Task statement ::
Rewrite the entries below as a Markdown table with the columns Row and Line. Each nonblank line goes in its own row with a number in the Row column, and blank lines are left out.

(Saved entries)
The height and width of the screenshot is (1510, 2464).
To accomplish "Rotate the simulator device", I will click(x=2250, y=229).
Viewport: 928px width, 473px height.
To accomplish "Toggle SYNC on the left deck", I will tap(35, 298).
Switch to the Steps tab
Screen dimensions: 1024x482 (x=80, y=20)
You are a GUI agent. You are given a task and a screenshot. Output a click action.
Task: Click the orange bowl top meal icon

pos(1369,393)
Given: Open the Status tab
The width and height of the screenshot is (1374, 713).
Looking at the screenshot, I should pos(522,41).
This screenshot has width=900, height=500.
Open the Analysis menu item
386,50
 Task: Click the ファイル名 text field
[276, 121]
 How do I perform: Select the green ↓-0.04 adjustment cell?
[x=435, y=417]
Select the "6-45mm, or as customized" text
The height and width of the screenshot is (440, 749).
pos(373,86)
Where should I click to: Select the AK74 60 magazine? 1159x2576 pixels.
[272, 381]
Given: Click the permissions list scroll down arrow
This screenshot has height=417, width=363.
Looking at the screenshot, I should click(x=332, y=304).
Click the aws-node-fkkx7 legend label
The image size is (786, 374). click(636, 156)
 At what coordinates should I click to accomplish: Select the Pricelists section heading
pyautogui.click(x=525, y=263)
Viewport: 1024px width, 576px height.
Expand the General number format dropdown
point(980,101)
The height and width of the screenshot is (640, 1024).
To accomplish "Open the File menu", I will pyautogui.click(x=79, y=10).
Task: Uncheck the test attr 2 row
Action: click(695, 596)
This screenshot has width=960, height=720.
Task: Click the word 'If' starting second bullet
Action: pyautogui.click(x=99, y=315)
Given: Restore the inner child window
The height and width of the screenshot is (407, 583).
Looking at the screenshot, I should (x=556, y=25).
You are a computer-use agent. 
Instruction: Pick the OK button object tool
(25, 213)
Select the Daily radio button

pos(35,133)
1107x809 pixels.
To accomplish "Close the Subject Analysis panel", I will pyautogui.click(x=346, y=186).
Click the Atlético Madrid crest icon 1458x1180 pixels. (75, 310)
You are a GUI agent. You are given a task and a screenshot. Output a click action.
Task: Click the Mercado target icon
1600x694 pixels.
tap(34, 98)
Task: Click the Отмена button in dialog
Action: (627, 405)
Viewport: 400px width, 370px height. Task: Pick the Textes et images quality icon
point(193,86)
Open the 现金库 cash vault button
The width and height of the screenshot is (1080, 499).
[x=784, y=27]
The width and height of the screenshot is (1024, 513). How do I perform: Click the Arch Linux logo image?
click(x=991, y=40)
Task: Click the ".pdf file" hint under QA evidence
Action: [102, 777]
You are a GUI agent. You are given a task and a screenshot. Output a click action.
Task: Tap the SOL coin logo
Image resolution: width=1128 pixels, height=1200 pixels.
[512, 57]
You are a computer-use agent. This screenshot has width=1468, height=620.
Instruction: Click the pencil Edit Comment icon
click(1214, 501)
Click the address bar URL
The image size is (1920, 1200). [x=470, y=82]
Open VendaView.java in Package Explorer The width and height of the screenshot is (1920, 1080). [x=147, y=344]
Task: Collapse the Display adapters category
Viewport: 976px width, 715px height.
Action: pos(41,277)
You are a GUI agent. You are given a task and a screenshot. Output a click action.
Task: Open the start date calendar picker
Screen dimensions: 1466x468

Complete answer ::
| Row | Line |
|---|---|
| 1 | The height and width of the screenshot is (1510, 2464). |
| 2 | To accomplish "Rotate the simulator device", I will click(x=2250, y=229). |
| 3 | Viewport: 928px width, 473px height. |
| 4 | To accomplish "Toggle SYNC on the left deck", I will tap(35, 298). |
| 5 | Switch to the Steps tab |
| 6 | Screen dimensions: 1024x482 (x=80, y=20) |
| 7 | You are a GUI agent. You are given a task and a screenshot. Output a click action. |
| 8 | Task: Click the orange bowl top meal icon |
| 9 | pos(1369,393) |
| 10 | Given: Open the Status tab |
| 11 | The width and height of the screenshot is (1374, 713). |
| 12 | Looking at the screenshot, I should pos(522,41). |
| 13 | This screenshot has width=900, height=500. |
| 14 | Open the Analysis menu item |
| 15 | 386,50 |
| 16 |  Task: Click the ファイル名 text field |
| 17 | [276, 121] |
| 18 |  How do I perform: Select the green ↓-0.04 adjustment cell? |
| 19 | [x=435, y=417] |
| 20 | Select the "6-45mm, or as customized" text |
| 21 | The height and width of the screenshot is (440, 749). |
| 22 | pos(373,86) |
| 23 | Where should I click to: Select the AK74 60 magazine? 1159x2576 pixels. |
| 24 | [272, 381] |
| 25 | Given: Click the permissions list scroll down arrow |
| 26 | This screenshot has height=417, width=363. |
| 27 | Looking at the screenshot, I should click(x=332, y=304). |
| 28 | Click the aws-node-fkkx7 legend label |
| 29 | The image size is (786, 374). click(636, 156) |
| 30 |  At what coordinates should I click to accomplish: Select the Pricelists section heading |
| 31 | pyautogui.click(x=525, y=263) |
| 32 | Viewport: 1024px width, 576px height. |
| 33 | Expand the General number format dropdown |
| 34 | point(980,101) |
| 35 | The height and width of the screenshot is (640, 1024). |
| 36 | To accomplish "Open the File menu", I will pyautogui.click(x=79, y=10). |
| 37 | Task: Uncheck the test attr 2 row |
| 38 | Action: click(695, 596) |
| 39 | This screenshot has width=960, height=720. |
| 40 | Task: Click the word 'If' starting second bullet |
| 41 | Action: pyautogui.click(x=99, y=315) |
| 42 | Given: Restore the inner child window |
| 43 | The height and width of the screenshot is (407, 583). |
| 44 | Looking at the screenshot, I should (x=556, y=25). |
| 45 | You are a computer-use agent.  |
| 46 | Instruction: Pick the OK button object tool |
| 47 | (25, 213) |
| 48 | Select the Daily radio button |
| 49 | pos(35,133) |
| 50 | 1107x809 pixels. |
| 51 | To accomplish "Close the Subject Analysis panel", I will pyautogui.click(x=346, y=186). |
| 52 | Click the Atlético Madrid crest icon 1458x1180 pixels. (75, 310) |
| 53 | You are a GUI agent. You are given a task and a screenshot. Output a click action. |
| 54 | Task: Click the Mercado target icon |
| 55 | 1600x694 pixels. |
| 56 | tap(34, 98) |
| 57 | Task: Click the Отмена button in dialog |
| 58 | Action: (627, 405) |
| 59 | Viewport: 400px width, 370px height. Task: Pick the Textes et images quality icon |
| 60 | point(193,86) |
| 61 | Open the 现金库 cash vault button |
| 62 | The width and height of the screenshot is (1080, 499). |
| 63 | [x=784, y=27] |
| 64 | The width and height of the screenshot is (1024, 513). How do I perform: Click the Arch Linux logo image? |
| 65 | click(x=991, y=40) |
| 66 | Task: Click the ".pdf file" hint under QA evidence |
| 67 | Action: [102, 777] |
| 68 | You are a GUI agent. You are given a task and a screenshot. Output a click action. |
| 69 | Task: Tap the SOL coin logo |
| 70 | Image resolution: width=1128 pixels, height=1200 pixels. |
| 71 | [512, 57] |
| 72 | You are a computer-use agent. This screenshot has width=1468, height=620. |
| 73 | Instruction: Click the pencil Edit Comment icon |
| 74 | click(1214, 501) |
| 75 | Click the address bar URL |
| 76 | The image size is (1920, 1200). [x=470, y=82] |
| 77 | Open VendaView.java in Package Explorer The width and height of the screenshot is (1920, 1080). [x=147, y=344] |
| 78 | Task: Collapse the Display adapters category |
| 79 | Viewport: 976px width, 715px height. |
| 80 | Action: pos(41,277) |
| 81 | You are a GUI agent. You are given a task and a screenshot. Output a click action. |
| 82 | Task: Open the start date calendar picker |
| 83 | Screen dimensions: 1466x468 |